Records for this task.
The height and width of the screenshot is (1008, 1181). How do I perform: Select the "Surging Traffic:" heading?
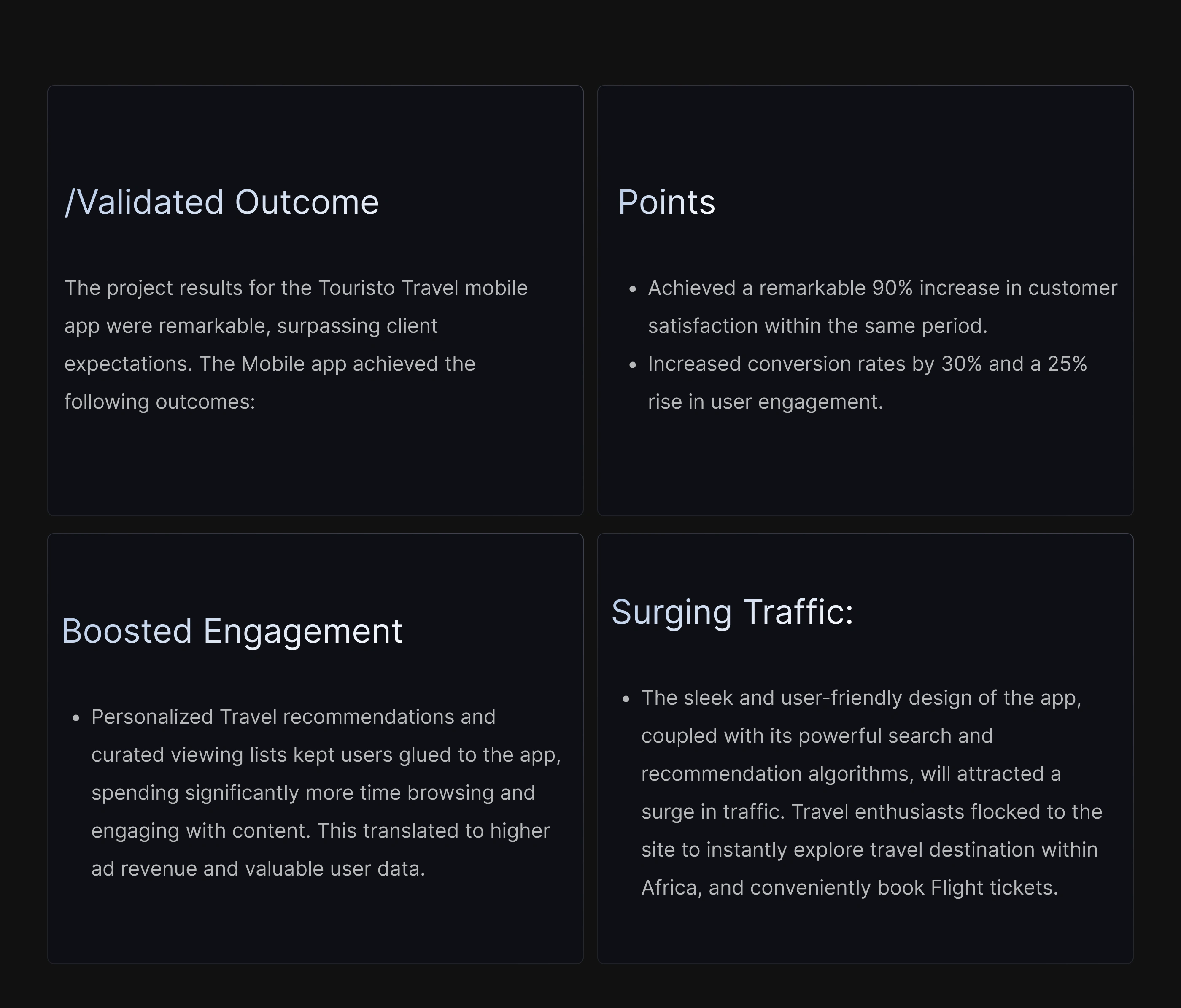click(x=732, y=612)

==

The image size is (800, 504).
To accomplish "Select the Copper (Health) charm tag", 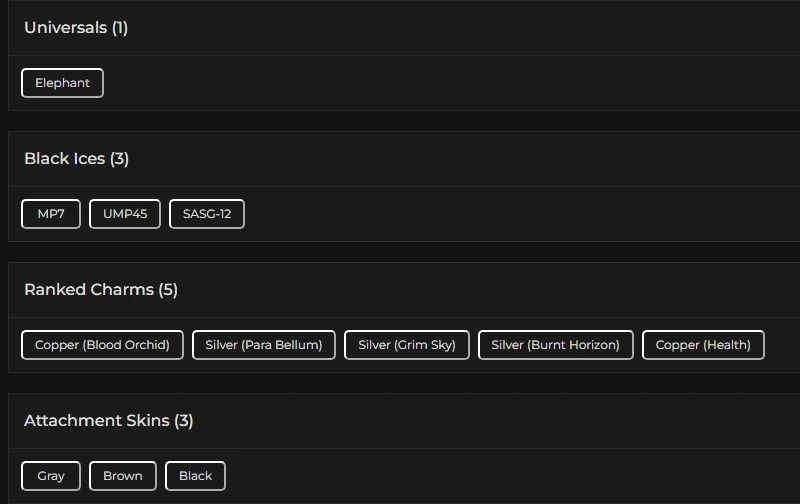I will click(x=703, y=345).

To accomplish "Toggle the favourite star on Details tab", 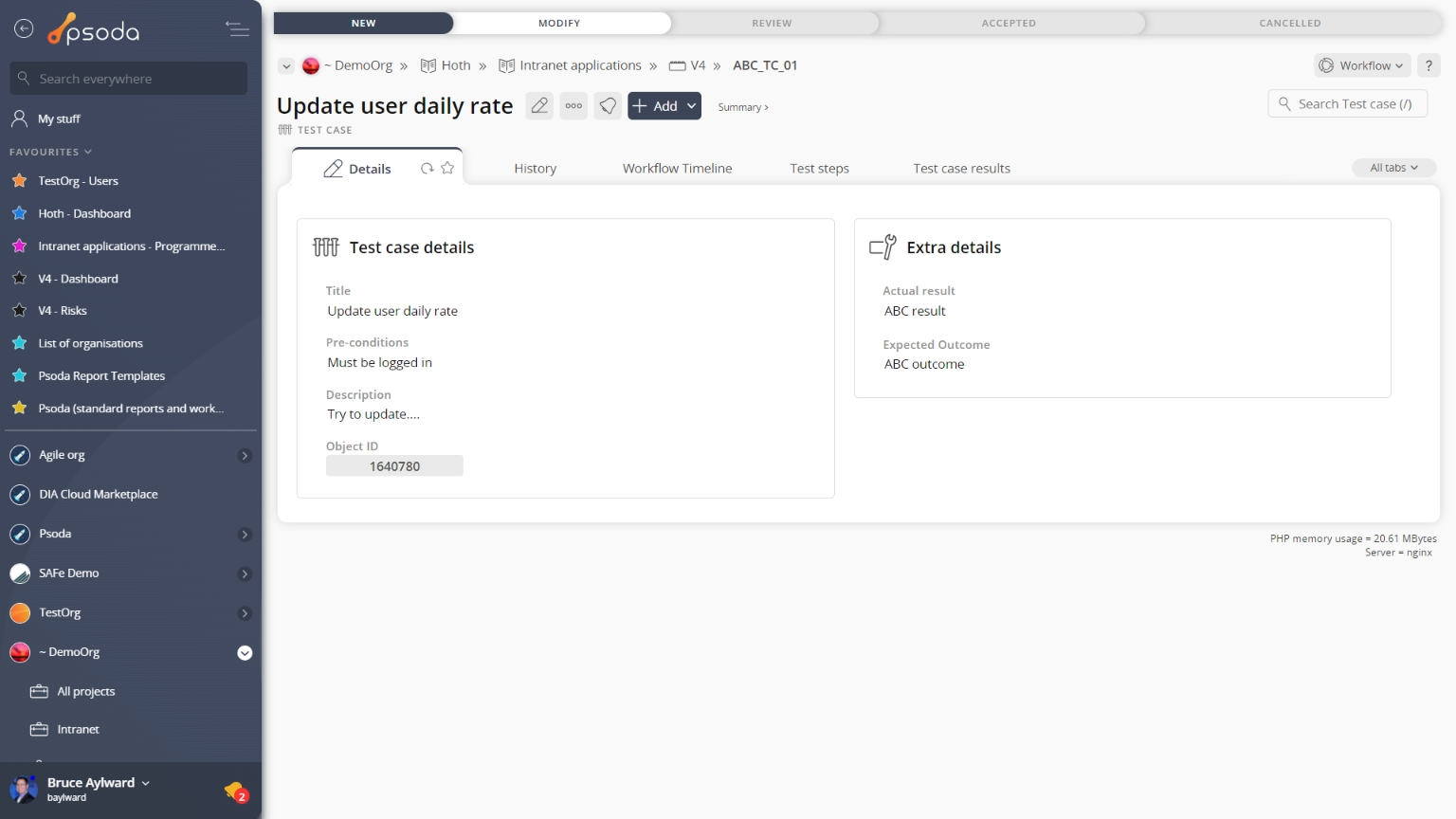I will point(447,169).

Task instructions.
Could you express the records running from the line containing "The height and" through the line containing "click(x=732, y=612)", both ends included, as a numbered list with blank lines left out? Leave the pictures out of the answer.

Solution to this problem.
1. The height and width of the screenshot is (1008, 1181). How do I perform: Select the "Surging Traffic:" heading?
2. click(x=732, y=612)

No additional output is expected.